Moonlighting Enzymes: Supporting Keg Parties Everywhere

Our lab is situated in close proximity to a high concentration of fraternity houses, and as the fall term commences the warm autumn atmosphere reeks of fresh loose-leaf, cheap beer, and hang-over bacon. Any truly savvy and overindulgent undergrad should be writing a little thank-you note to one of the crucial factors that enables this year-opening bash: the enzyme alcohol dehydrogenase (ADH). This little microbrew miracle has been helping humans indulge in handcrafted libations for around nine thousand years and is perfectly suited to this function. Or is it? A recent study questions the evolutionary history of ADH and suggests that it might have more important things to do than aid in our enjoyment of an evening martini.

            Given that enzymes are integral components of so much of our body chemistry, it can be hard to remember that they haven’t always been there. Just like everything else, they had to come, to evolve, from somewhere. ADH is no exception. These days, it’s studied as the first enzyme in the metabolic pathway helping us to break down ingested alcohol (ethanol).

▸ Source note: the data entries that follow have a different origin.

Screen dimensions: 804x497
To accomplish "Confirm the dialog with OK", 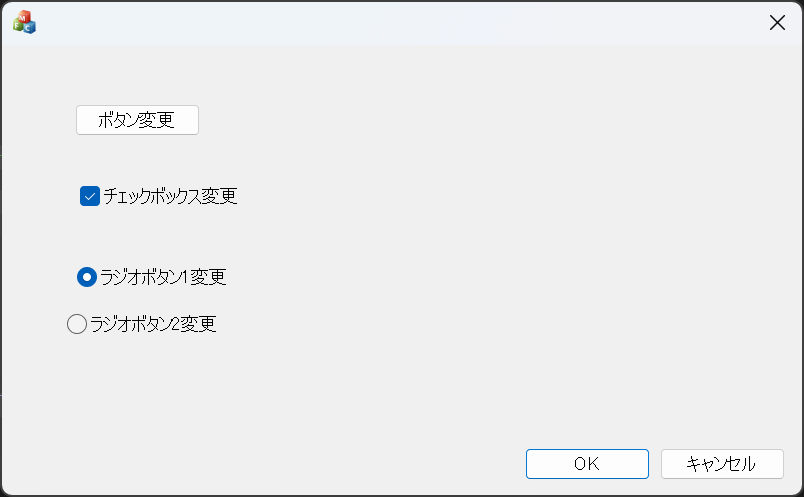I will [x=587, y=464].
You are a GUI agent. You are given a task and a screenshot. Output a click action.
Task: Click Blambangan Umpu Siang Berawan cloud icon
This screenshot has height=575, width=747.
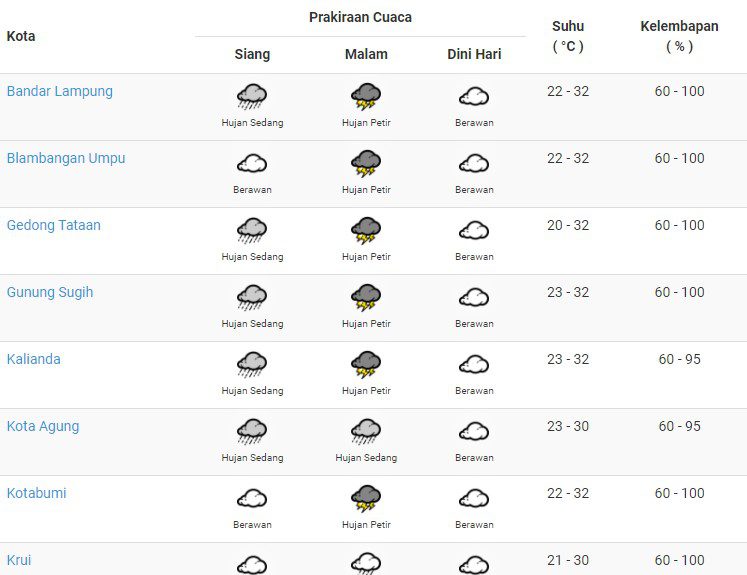[x=252, y=163]
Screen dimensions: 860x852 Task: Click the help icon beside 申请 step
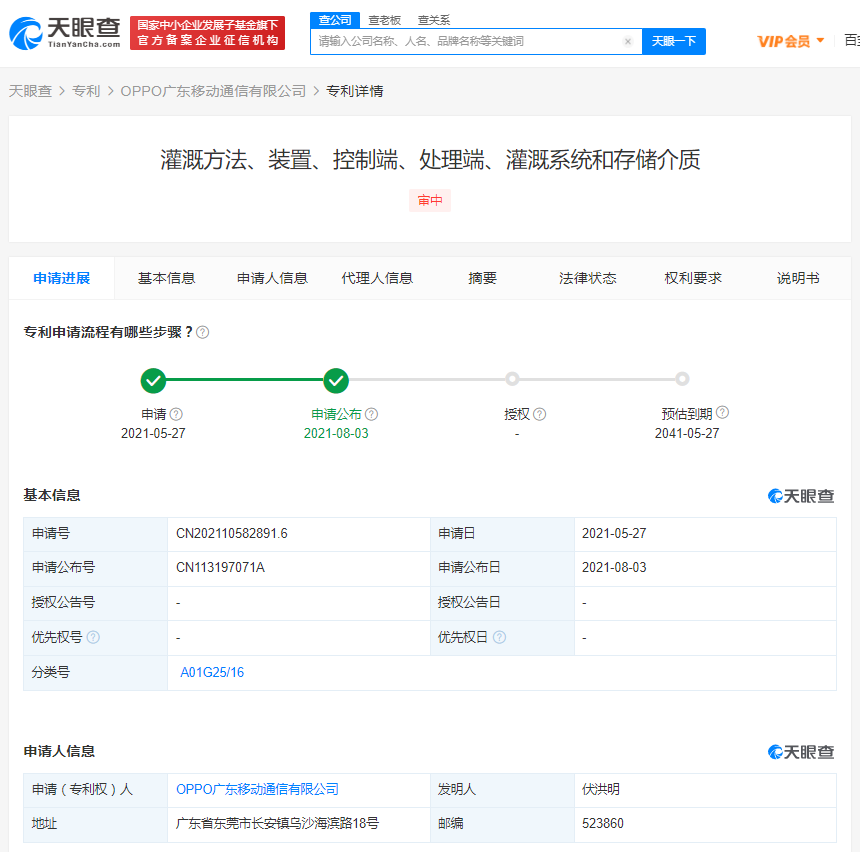(x=177, y=414)
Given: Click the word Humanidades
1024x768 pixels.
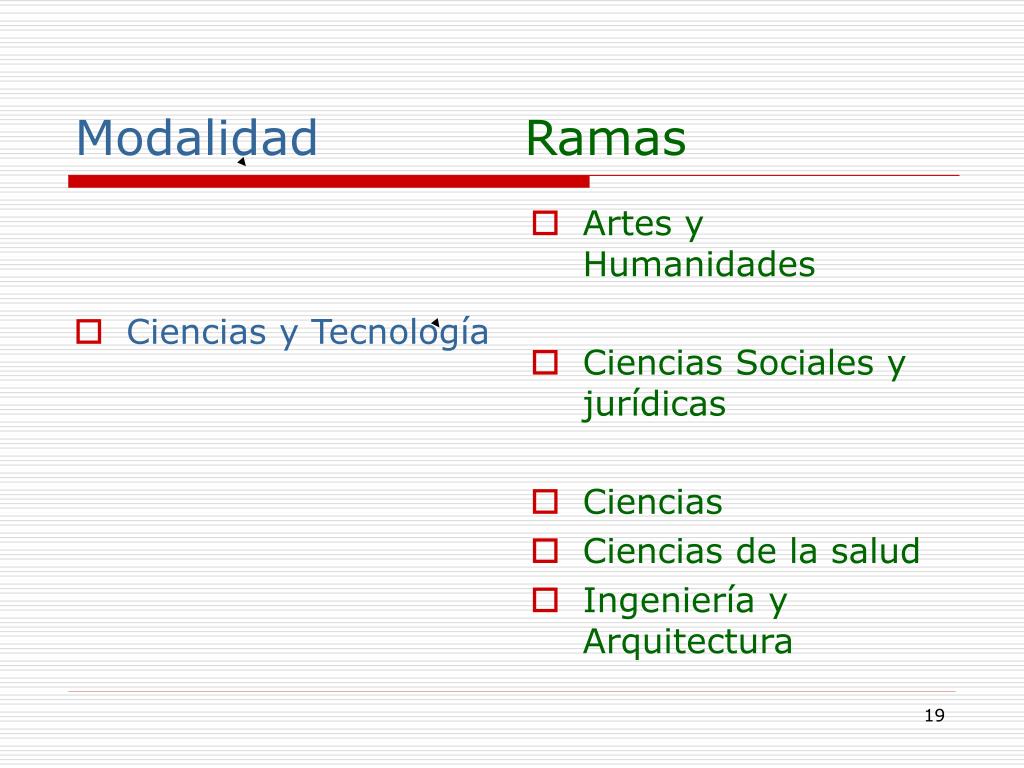Looking at the screenshot, I should click(699, 264).
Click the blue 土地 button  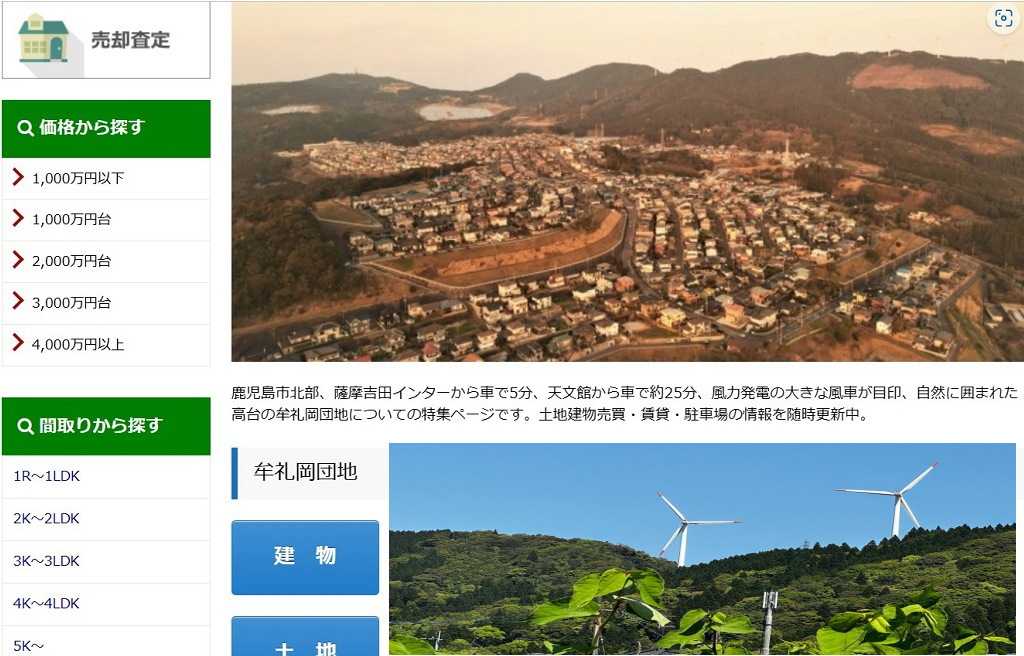[x=305, y=636]
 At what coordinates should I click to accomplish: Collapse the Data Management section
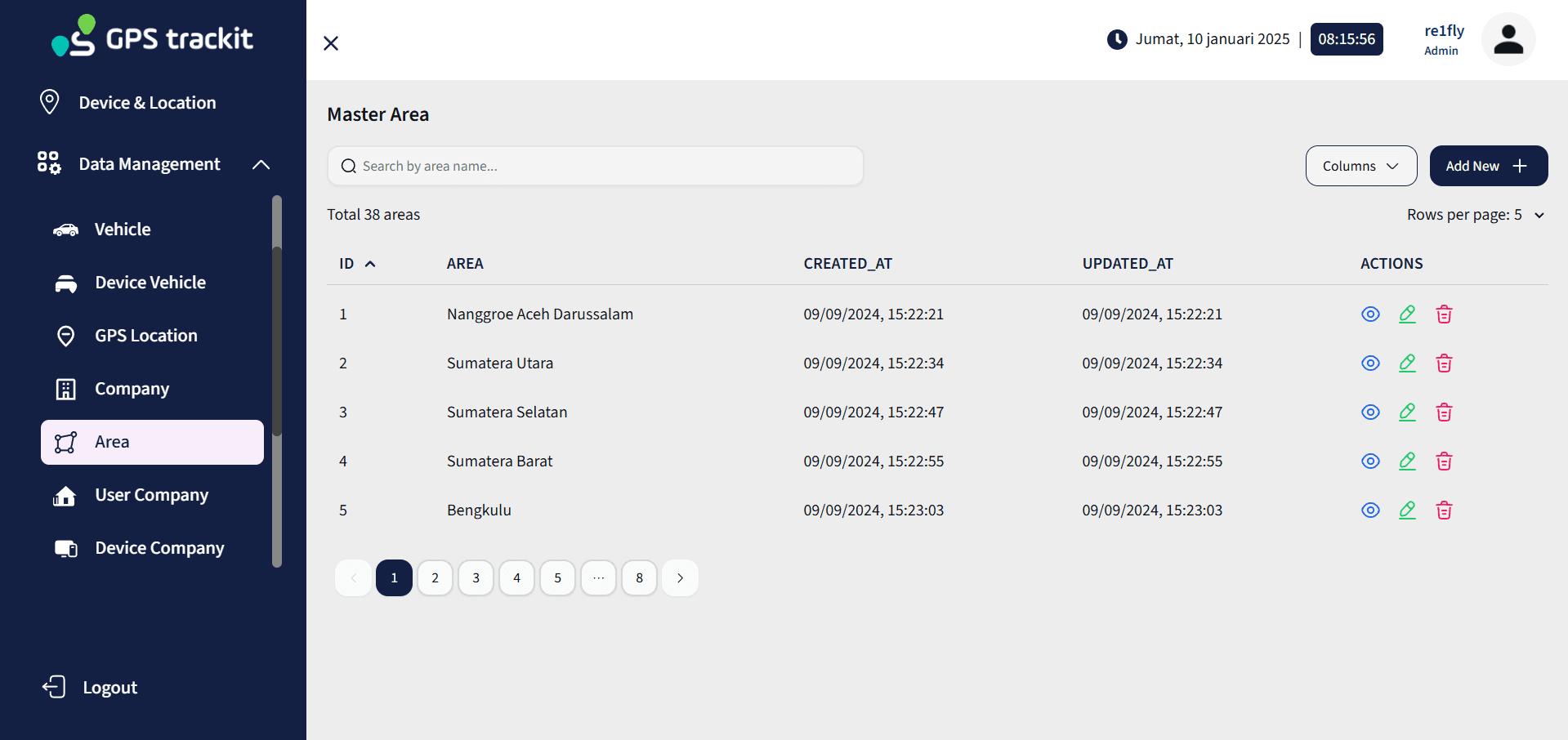tap(260, 164)
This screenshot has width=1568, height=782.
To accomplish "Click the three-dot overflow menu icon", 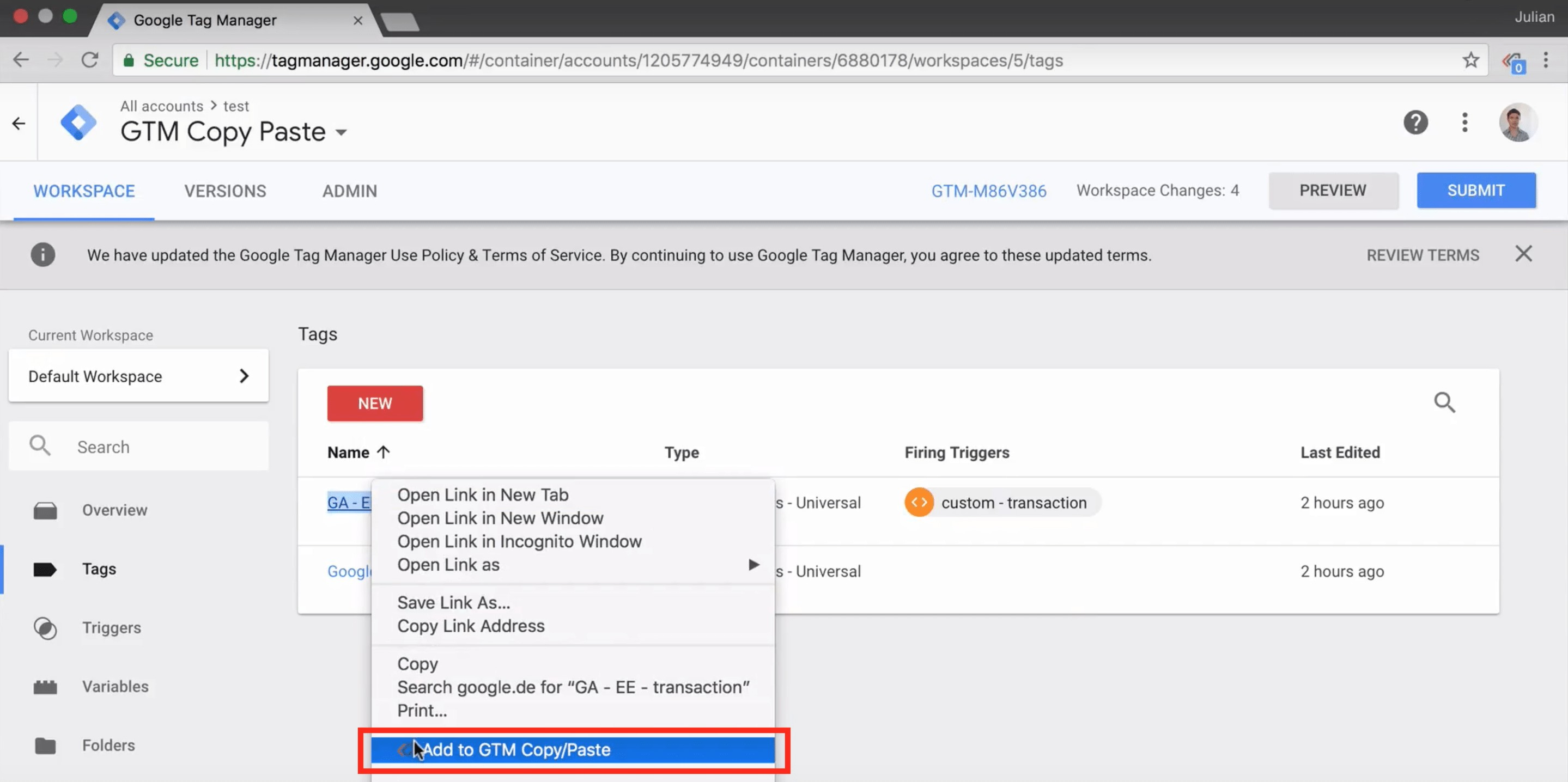I will tap(1465, 123).

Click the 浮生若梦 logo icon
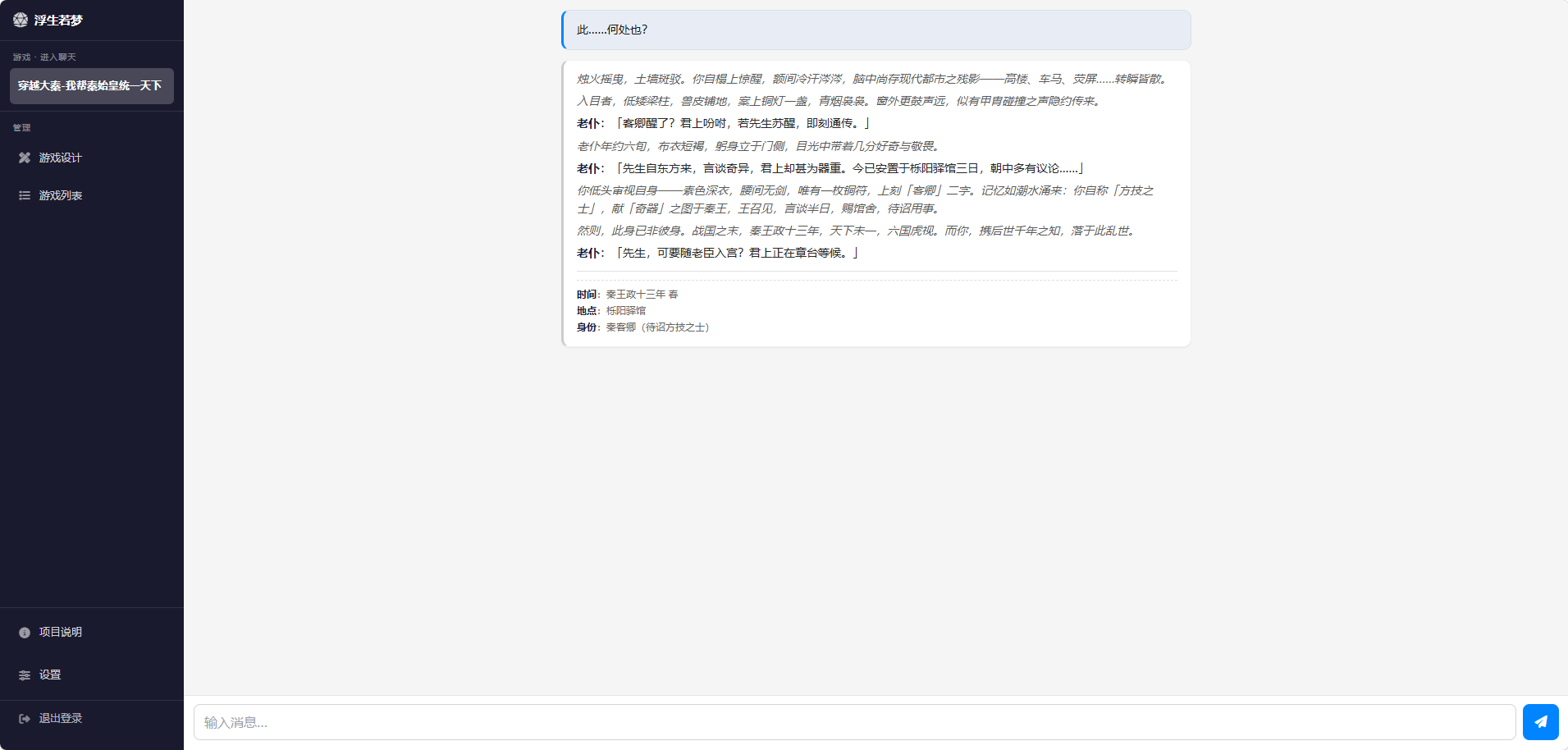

Without it, we couldn’t efficiently clear alcohol from our systems and it could accumulate to lethal levels over the course of a lively cocktail party. In fact, one form of the enzyme acts in our stomachs, starting to break down the intoxicating molecule before it ever reaches our bloodstream. But where and how did ADH evolve? Were the molecules in our prehistoric ancestors preparing for a time when our species would start breaking out the booze?

            The rules of enzyme evolution parallel those of organism evolution: an ecological (or functional) niche has to exist before the process of natural selection can result in something filling that niche. In the case of ADH this means the availability of ingestible alcohol. If there is no dietary alcohol to break down, there should be no enzyme evolution specifically to break it down. By far, the greatest source of alcohol available for animal consumption is fermentation of fruit sugars, so the appearance of fruit in the prehistoric world should predate that of ADH. This is assuming that ADH really did evolve to break down alcohol. It is this assumption that is being questioned by a group of Mexican scientists.

            In a sobering study examining the functional capacities and evolutionary histories of a range of ADH enzymes, the real purpose of human ADH was called into question. In actuality, humans have several forms of ADH from three very different classes of enzyme using very different means to achieve ethanol transformation. Only one class of ADH is considered to be important for human alcohol breakdown. As it turns out, this class of ADH evolved before the appearance of fruit-bearing plants. That is to say that the type of enzyme we use today to reduce both inhibitions and alcohol toxicity showed up before there was any alcohol to indulge in.

If ADH’s only job was to enable aperitifs, it would not have evolved to do so before the functional niche existed. Instead, it is more likely that ADH has a somewhat serendipitous ability to metabolize the alcohol we drink, and we exploit that ability. In fact, all of the human ADHs are better at catalyzing transformation of different (non-liquor-related) compounds in our bodies, such as bile acids and serotonin. It seems that the party-pleasing activity human ADH is best known for is a handy trick this enzyme would file under “other abilities.”